§ **WHAT THE TASK ASKS**:
Your job is to give again, exactly and with no additions, the lines in the records below from the one with "Image resolution: width=800" through the one with "This screenshot has width=1080, height=660.", both included. Omit the pictures.

§ **RECORDED DATA**:
::::
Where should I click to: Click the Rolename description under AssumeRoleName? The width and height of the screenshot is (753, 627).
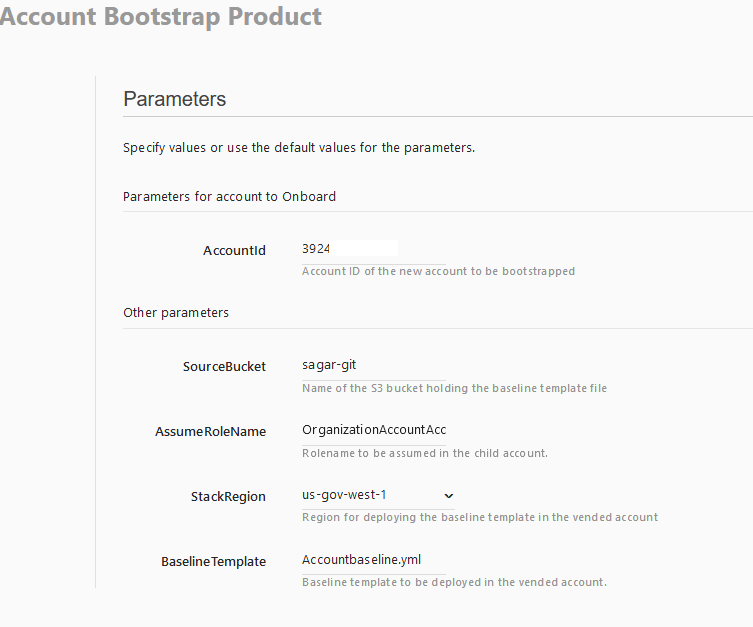pos(425,453)
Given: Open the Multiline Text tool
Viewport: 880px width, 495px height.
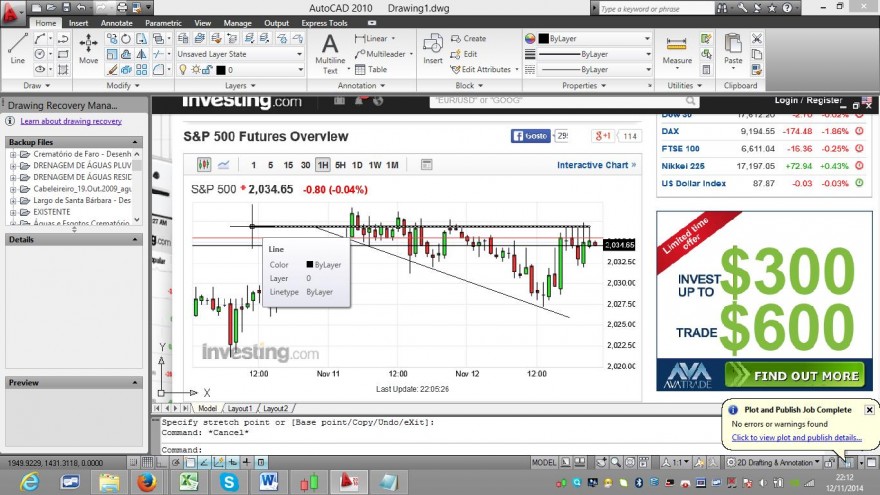Looking at the screenshot, I should pos(330,54).
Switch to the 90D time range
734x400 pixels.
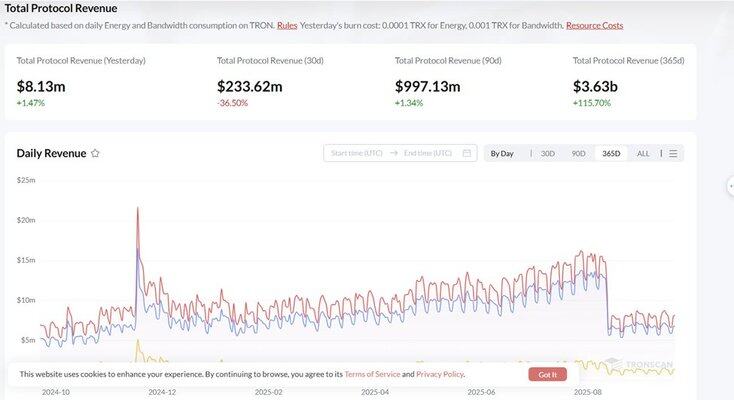pos(578,153)
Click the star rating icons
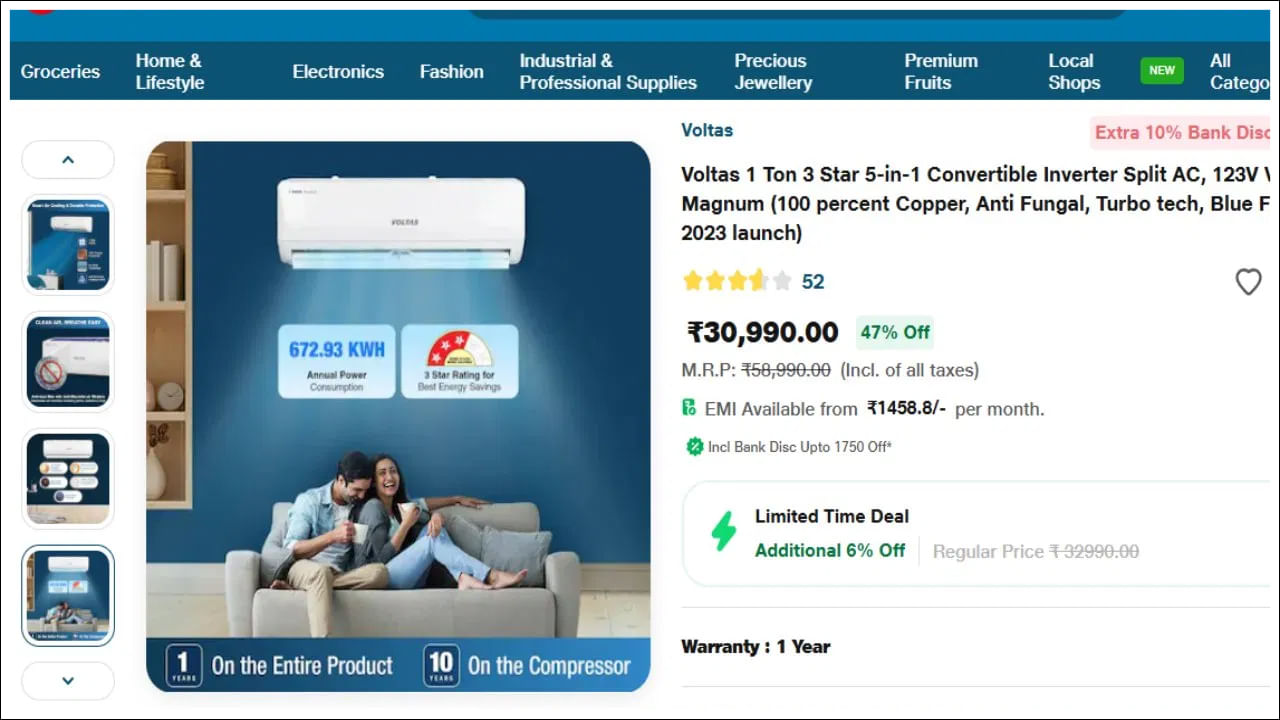This screenshot has width=1280, height=720. [x=737, y=281]
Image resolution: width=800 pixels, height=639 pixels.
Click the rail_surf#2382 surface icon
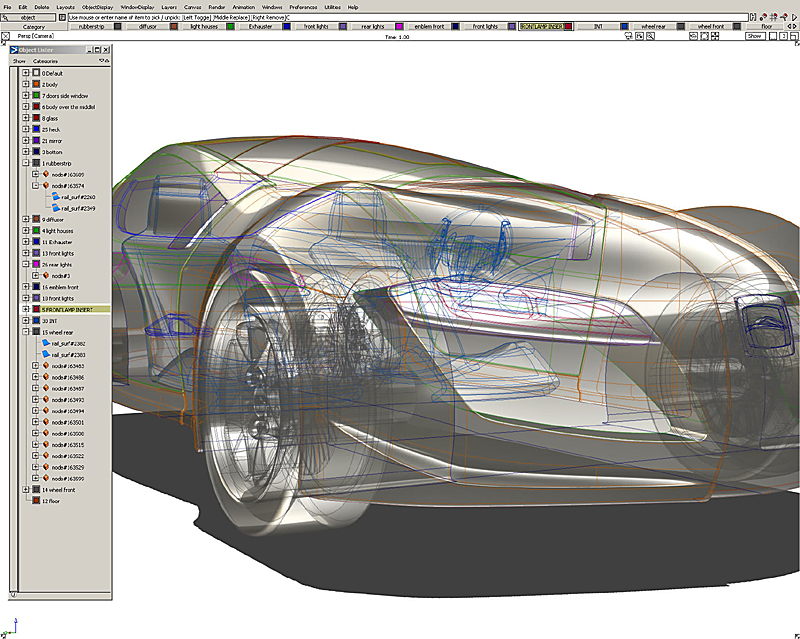[x=45, y=343]
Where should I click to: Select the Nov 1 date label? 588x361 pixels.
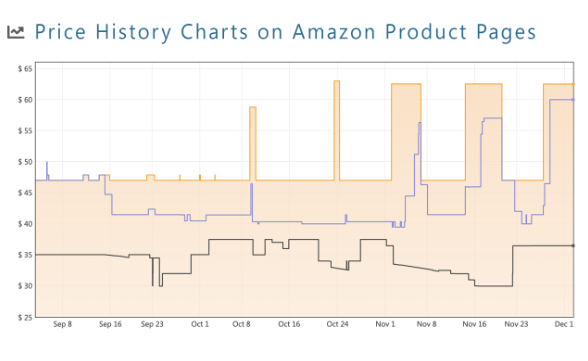tap(386, 324)
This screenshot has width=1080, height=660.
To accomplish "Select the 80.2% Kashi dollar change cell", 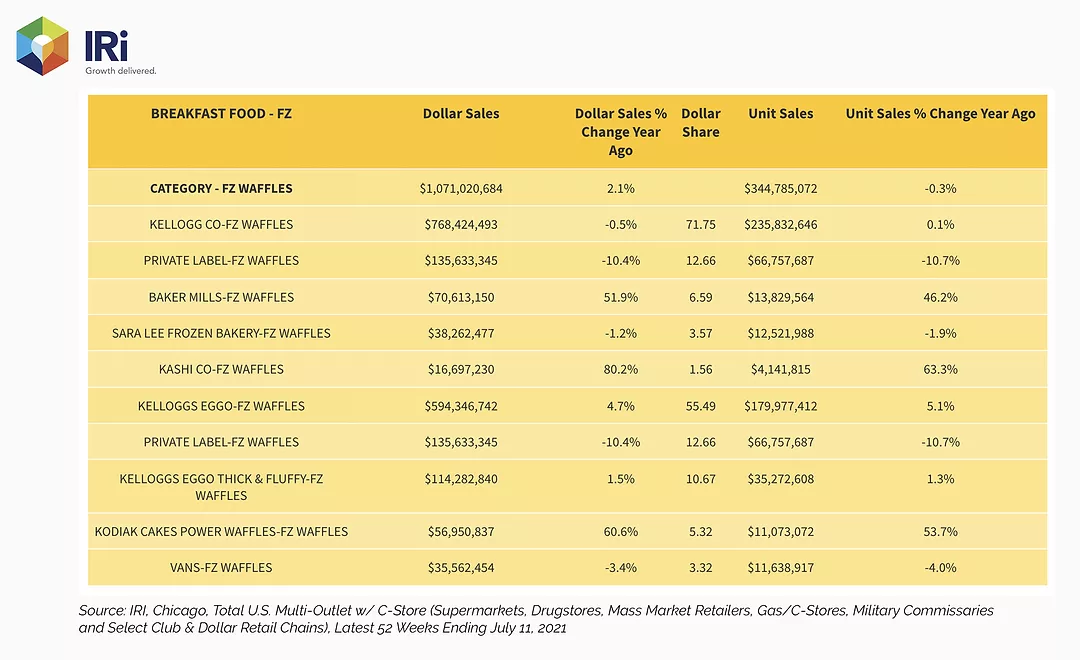I will click(x=621, y=369).
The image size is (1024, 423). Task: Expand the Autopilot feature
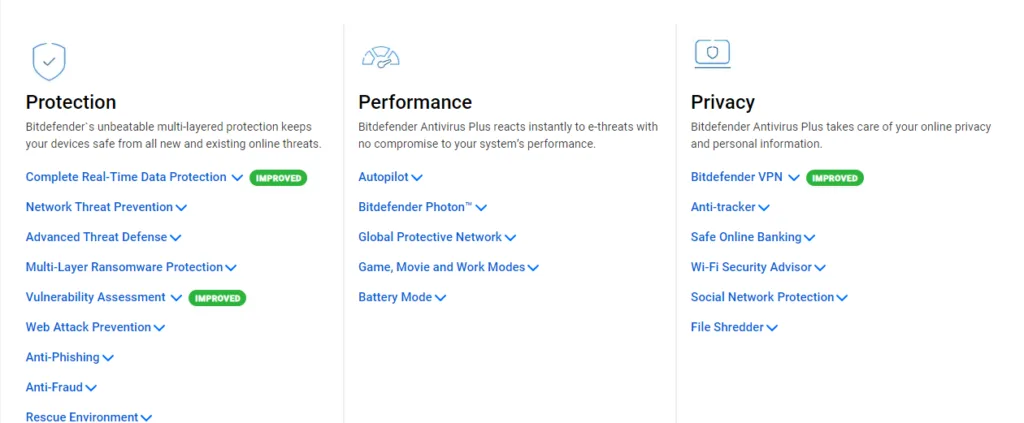point(390,177)

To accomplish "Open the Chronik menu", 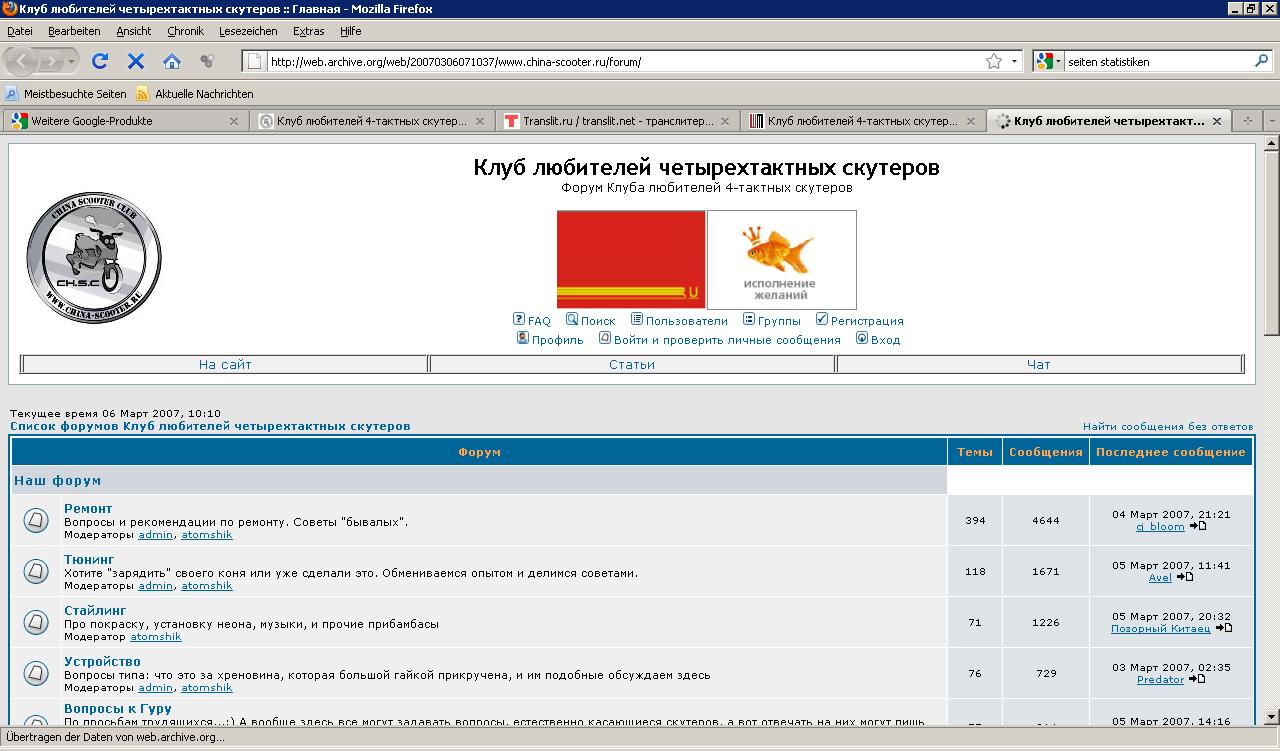I will click(x=185, y=31).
::::
§ **WORKED SOLUTION**:
Image resolution: width=800 pixels, height=639 pixels.
Click the rail_surf#2382 surface icon
[x=45, y=343]
Where should I click to: Select the Nov 1 date label? 588x361 pixels.
tap(386, 324)
This screenshot has width=1080, height=660.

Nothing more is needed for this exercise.